Questo è tutto ciò che rimane.

  Сколько их было?, людей, затронувших мою душу и ушедших из неё?
  С каждой утратой, человек, уходящий от меня в другую, но тоже полную событий, жизнь, я чувствую странное чувство обязанности, словно я должен вернуть этого человека, словно главный виновник расставания - я, и горе мне, если я не чувствую желания вернуть назад нашу близость; но и испытываю горечь о том, что нельзя сохранить в своей жизни все столь дорогое, вырванное со слезами ссор и примирений, с собой. Все продолжает меняться, и мы вынуждены забывать близких и находить новых друзей, не лучше и не хуже старых. Просто новых. А предыдущие имена стираются из памяти, как номера из потрепанной телефонной книжки.

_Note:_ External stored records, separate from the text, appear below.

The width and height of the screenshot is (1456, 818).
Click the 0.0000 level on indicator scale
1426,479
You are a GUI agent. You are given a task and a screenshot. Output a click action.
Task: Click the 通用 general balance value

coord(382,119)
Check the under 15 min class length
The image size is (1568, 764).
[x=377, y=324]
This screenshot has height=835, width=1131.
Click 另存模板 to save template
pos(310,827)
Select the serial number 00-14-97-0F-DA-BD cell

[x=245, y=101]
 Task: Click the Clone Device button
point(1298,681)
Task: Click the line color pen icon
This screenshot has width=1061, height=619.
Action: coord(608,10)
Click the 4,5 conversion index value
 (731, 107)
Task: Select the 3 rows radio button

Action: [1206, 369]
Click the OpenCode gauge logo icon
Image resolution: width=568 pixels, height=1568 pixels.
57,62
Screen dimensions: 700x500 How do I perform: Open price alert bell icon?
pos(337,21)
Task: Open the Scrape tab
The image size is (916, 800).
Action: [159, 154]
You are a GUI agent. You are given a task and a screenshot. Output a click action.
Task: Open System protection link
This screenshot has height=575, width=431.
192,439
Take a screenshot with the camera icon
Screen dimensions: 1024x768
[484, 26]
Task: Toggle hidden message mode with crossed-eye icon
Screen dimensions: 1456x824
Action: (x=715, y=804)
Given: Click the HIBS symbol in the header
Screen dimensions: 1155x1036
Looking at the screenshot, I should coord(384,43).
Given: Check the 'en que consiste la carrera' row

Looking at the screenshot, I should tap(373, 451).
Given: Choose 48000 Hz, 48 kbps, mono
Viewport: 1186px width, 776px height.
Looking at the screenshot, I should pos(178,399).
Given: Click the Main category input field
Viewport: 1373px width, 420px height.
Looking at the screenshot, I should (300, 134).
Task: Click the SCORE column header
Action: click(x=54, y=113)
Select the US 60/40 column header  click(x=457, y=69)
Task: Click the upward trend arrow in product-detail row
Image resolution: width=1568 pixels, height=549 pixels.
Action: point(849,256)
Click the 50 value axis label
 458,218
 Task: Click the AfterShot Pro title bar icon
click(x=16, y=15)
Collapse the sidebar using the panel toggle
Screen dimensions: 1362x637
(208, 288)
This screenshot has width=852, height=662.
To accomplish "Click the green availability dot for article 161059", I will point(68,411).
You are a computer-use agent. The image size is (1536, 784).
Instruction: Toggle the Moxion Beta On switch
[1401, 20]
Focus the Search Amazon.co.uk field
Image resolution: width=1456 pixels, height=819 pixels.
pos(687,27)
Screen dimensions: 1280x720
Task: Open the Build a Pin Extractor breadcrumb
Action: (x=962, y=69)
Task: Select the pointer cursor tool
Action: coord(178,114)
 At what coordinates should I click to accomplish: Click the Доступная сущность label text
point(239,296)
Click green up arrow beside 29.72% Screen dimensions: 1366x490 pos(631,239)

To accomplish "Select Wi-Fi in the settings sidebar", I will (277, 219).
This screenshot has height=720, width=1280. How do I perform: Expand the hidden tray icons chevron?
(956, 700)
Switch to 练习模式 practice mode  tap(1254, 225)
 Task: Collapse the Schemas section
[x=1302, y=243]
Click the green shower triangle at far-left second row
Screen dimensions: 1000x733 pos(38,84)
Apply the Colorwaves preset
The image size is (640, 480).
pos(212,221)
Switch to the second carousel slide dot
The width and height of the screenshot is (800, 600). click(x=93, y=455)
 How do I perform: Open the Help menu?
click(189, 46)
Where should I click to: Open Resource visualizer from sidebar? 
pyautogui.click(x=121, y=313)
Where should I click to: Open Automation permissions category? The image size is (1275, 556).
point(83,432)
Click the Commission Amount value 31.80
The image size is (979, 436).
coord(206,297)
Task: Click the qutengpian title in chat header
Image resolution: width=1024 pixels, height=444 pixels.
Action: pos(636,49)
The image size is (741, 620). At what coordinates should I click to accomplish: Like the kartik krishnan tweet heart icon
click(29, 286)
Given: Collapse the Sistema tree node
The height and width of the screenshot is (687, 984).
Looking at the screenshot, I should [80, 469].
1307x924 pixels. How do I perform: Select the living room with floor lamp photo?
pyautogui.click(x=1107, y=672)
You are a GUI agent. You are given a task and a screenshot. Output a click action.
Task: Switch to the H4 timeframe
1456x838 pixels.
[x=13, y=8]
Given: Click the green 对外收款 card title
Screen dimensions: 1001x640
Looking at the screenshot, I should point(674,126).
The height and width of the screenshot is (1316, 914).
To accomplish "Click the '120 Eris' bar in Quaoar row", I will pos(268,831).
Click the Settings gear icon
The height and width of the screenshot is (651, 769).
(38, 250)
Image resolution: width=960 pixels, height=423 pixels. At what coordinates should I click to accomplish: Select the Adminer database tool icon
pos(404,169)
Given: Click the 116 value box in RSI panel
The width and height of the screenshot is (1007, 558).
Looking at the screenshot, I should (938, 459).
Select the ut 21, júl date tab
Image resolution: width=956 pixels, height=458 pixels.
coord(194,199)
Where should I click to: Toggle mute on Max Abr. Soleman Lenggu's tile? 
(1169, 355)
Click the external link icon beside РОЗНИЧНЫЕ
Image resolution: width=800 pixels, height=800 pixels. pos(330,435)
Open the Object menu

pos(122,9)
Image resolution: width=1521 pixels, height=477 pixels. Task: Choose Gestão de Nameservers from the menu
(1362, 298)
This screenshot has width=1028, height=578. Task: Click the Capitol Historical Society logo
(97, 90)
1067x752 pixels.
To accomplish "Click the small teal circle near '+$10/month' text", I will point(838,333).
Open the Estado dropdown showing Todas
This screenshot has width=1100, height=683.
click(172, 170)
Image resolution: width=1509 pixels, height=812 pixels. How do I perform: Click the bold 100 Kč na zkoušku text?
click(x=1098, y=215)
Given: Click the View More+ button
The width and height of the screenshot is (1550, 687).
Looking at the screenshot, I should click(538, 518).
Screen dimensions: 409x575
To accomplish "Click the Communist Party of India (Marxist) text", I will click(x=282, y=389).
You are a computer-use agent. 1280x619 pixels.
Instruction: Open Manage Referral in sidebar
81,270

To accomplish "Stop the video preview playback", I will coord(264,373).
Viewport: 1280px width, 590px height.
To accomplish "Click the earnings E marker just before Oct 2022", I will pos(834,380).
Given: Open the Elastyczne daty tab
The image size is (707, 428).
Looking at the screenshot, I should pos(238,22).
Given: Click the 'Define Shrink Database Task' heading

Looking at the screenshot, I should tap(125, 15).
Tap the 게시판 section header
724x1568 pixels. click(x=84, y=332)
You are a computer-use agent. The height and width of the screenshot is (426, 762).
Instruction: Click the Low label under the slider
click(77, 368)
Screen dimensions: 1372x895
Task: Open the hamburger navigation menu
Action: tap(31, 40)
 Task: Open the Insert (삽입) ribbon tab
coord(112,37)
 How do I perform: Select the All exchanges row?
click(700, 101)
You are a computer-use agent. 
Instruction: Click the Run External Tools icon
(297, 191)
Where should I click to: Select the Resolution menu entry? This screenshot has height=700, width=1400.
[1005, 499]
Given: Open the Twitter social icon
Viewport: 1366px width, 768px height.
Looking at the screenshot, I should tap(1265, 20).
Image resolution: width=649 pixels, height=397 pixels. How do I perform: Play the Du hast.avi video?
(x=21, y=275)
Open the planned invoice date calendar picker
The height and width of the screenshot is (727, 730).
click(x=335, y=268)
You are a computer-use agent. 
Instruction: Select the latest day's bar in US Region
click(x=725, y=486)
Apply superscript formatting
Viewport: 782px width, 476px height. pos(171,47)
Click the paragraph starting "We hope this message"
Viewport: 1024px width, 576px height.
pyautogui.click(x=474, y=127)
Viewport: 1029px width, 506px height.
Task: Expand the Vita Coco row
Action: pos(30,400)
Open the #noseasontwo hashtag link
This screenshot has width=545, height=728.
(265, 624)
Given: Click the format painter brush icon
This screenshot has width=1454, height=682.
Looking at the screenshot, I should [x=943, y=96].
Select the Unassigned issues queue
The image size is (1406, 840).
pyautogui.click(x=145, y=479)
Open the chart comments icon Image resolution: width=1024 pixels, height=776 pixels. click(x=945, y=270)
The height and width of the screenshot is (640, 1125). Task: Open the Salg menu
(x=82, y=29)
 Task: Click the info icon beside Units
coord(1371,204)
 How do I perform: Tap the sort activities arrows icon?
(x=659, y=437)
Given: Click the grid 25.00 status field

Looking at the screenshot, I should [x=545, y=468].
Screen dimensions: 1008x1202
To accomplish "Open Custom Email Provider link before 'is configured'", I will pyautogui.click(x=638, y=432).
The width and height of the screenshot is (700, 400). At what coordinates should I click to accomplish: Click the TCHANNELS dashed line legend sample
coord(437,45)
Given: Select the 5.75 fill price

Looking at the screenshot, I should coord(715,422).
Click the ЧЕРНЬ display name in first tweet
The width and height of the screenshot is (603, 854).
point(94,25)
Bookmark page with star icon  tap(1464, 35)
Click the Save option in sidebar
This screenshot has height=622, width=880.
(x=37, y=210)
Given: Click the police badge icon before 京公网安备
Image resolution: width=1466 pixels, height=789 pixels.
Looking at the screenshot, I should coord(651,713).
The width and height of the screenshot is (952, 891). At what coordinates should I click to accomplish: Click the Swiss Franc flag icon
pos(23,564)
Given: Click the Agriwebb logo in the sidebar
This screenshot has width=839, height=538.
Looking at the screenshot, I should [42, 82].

  И все же мне хочется сначала уточнить, что я пишу все это скорее для себя (хотя в этом утверждении, несомненно, есть доля лицемерия, раз я публикую это здесь) и не ставлю целью вспомнить всех. Это работа на несколько десятков томов, может, лишних жизней. Я просто хочу запечатлить тех, кого нельзя забывать. Мне так кажется, что нельзя. Не знаю, почему. Чувствую.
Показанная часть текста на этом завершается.